# How to Integrate Retool with Propertybase

- Tool: Retool
- Difficulty: Intermediate
- Time required: 30 minutes
- Last updated: April 2026

## TL;DR

Connect Retool to Propertybase by creating a REST API Resource using Salesforce's REST API — since Propertybase runs on the Salesforce platform, you authenticate with Salesforce OAuth and use SOQL queries to access Propertybase's real estate objects including listings, transactions, contacts, and commissions.

## Build a Real Estate Brokerage Operations Panel Using Propertybase in Retool

Propertybase gives real estate brokerages a purpose-built CRM on top of Salesforce, complete with MLS listing management, transaction coordination, and commission tracking. While Propertybase's own interface works well for agents, operations managers and brokerage administrators often need cross-agent reporting views, commission pipeline summaries, and listing performance dashboards that Propertybase's standard UI doesn't easily provide. Retool delivers this through direct Salesforce API access.
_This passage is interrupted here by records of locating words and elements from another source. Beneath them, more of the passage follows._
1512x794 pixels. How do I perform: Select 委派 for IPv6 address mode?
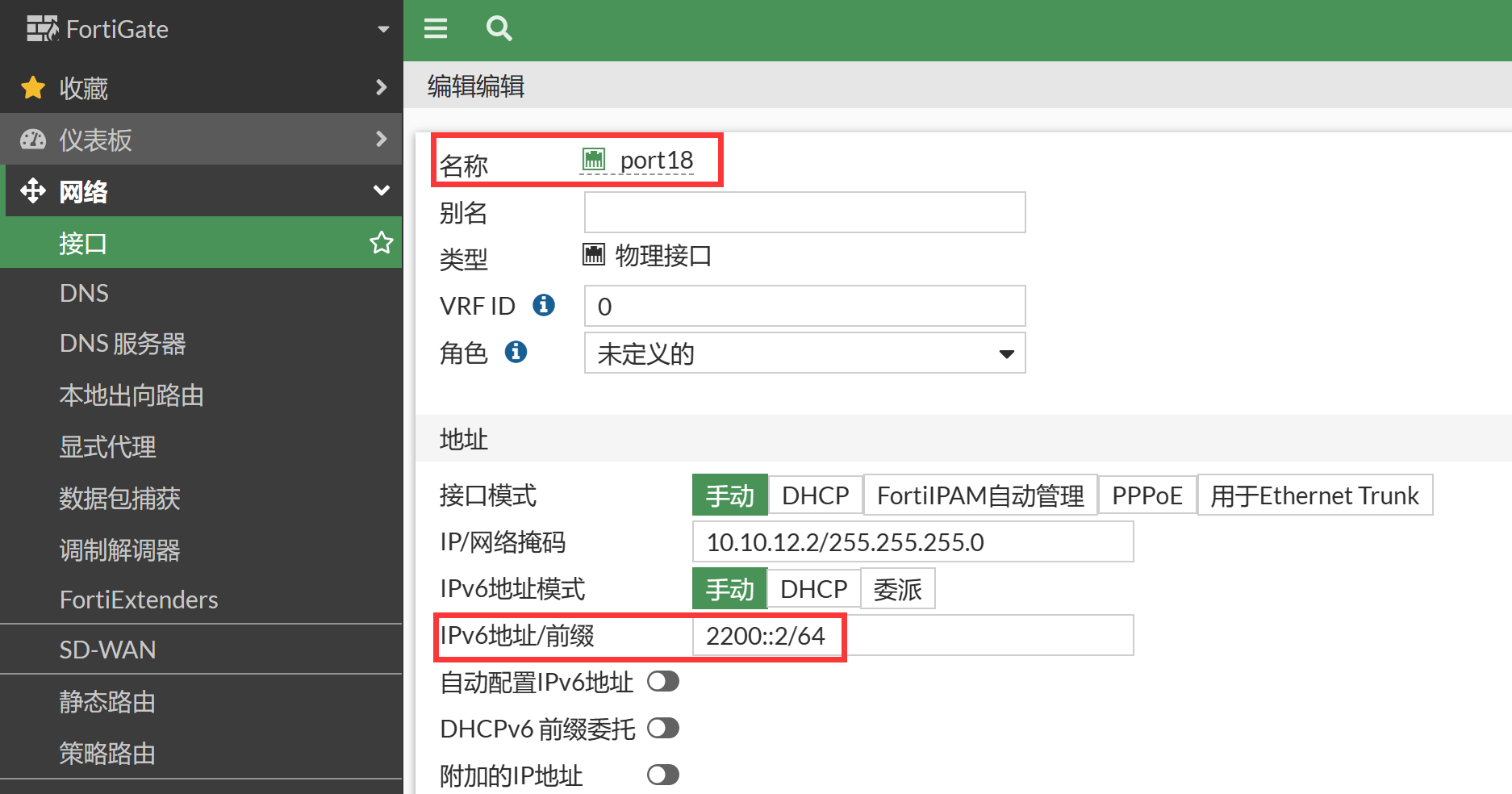coord(897,589)
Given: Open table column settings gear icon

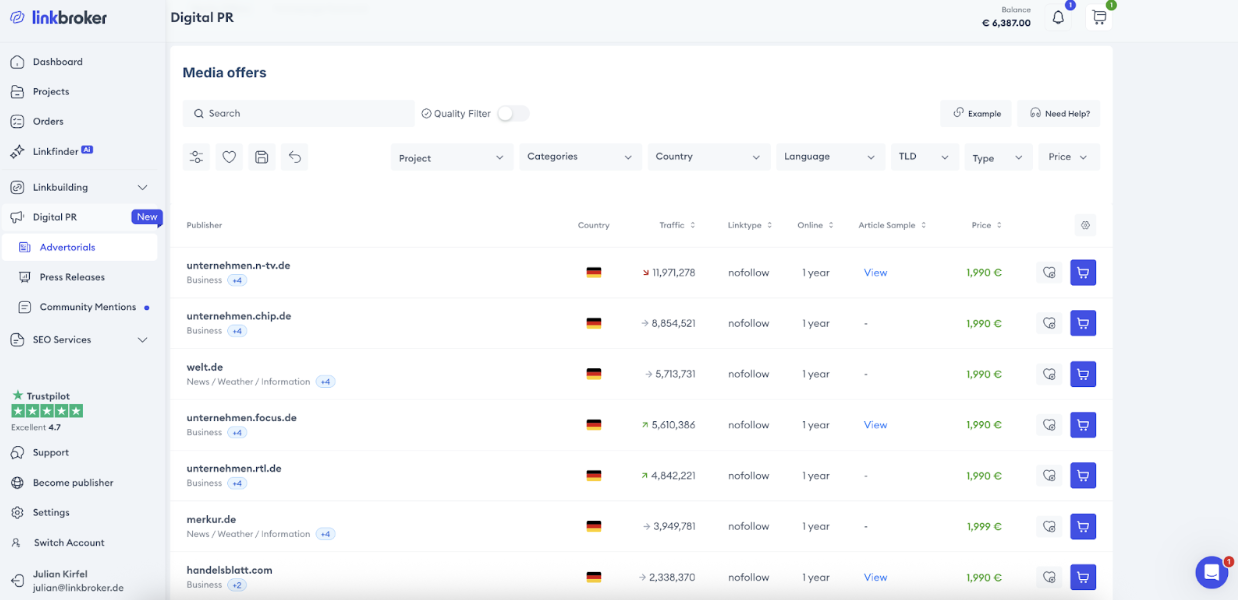Looking at the screenshot, I should click(1085, 226).

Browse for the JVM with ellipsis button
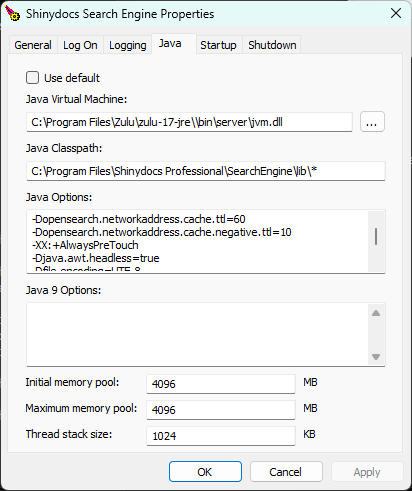372,122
Since Propertybase is built on Salesforce, your Retool integration uses Salesforce's mature REST API — the same API used for custom Salesforce integrations. Propertybase's data lives in custom Salesforce objects following Propertybase's naming convention (pb__ prefix for managed package objects). Once authenticated, you can run SOQL queries against listings, transactions, contacts, and commission records exactly as you would against any Salesforce org, giving you full flexibility to build whatever reporting or management views your brokerage needs.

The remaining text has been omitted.